I Also found out my work called in a therapist who quit 5 months ago to come in and work my Sunday shift. They could have called me Into work! But they called her in for that one day.

This is just not right at all. I never anticipated this kind of treatment following a sleep attack.

Nicole-

I will continue rereading your responses when I need grounding and clarity. I can get so emotionally provoked that I lose sight and need redirection.
I’m so grateful for you. Truly. Xo

If there’s no mud, theres no lotus flower. <3
We are the lotus.

With them trying to take out the true facts of any issue be it with this or anything else. It’s solely based on trying to cover themselves and they quite thinking about the people involved in the issue.

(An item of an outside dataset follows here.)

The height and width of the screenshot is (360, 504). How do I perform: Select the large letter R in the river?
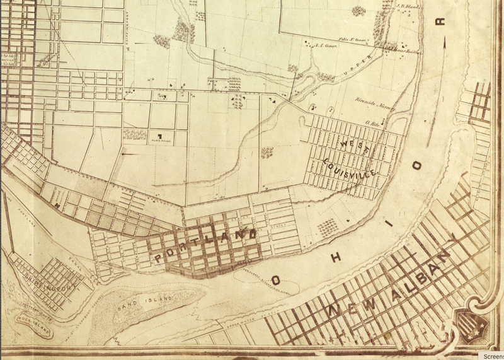(442, 22)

You did the right thing by not allowing them to get away with it. I know you said you wrote on it and wrote the why’s. My question is did you make sure to get copys of it too? That way they can’t try changing it again. Is there anyway you can call them out on others not having thire paper work in order? Or is there now no way of proving it? But either way always remember anytime you see anything that is not right. Then you need to say or do something about it. Cause hoping that someone else will do something isn’t going to work. Because it will just keep going, it’s easy not to do anything and it’s hard to do something. But it gets easier to do the right thing and to call others out to do the right thing too. I hope this helps. Your friend, Rachel.
One day at a time and one step at a time.

Nicole,

In my region the health community is very insular. Everyone seems to know everyone and knows what’s happening all over the place. And I’m not even a member, I just know people, and I know this and have seen it in action.

I would say your current employer has already made it clear they will not work with you and will, in fact, make it as difficult as possible for you to work. Is it really worth fighting to be someplace that doesn’t want you there in the first place? And a place that can easily wreck your local reputation with a few well placed whispers? Is this really a fight you want to fight? Particularly since you’re not guaranteed hours and have been cut from the schedule before.

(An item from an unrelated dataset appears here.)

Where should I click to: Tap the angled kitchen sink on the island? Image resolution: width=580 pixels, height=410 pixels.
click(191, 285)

I want to tell you to get out while the getting is good and while your reputation is intact. There’s always a another job, there is not another reputation. It sounds like your employer is already building a case against you for dismissal anyway. If I were you I would go along to get along and start seriously looking for different work.

azurelle

I hear what your saying. And I do see that my work clearly doesn’t want me back. I have already tried to see if i could work in outpatient to help and am still not being called in. I am considering pursuing a discrimination case and am aware of what the potential consequences are. I feel that if I don’t, I will forever be fearful ever getting symptomatic and having anyone notice it. I will start existing and not living because of the persistent anxiety and shame. I believe in my heart what they are doing is wrong. I am a good therapist, all I wanted to do is work and help the public. They see me as an issue and its not okay for them to not put me on schedule while other staff are working good hours.
I keep getting reminded in my life that during times of adversity, I find strength in me that I didn’t know was there. I am just proud of myself for seeking different professional opinions at this time. I have already met with one attorney, I have a meeting with the EEOC next Friday, and have an over the phone consultation with another employment law firm next week.

This will only steer me in the right direction.

I absolutely received a copy of it. I have compiled my own collection of evidence over the past 2 years of things I found I disagreed with. Also to protect myself if needed.

Way to go! You are on the right track and you know how you need to handel this. You are doing a awesome job standing tall. Keep it going one step at a time.
Your friend, Rachel.

One day at a time and one step at a time.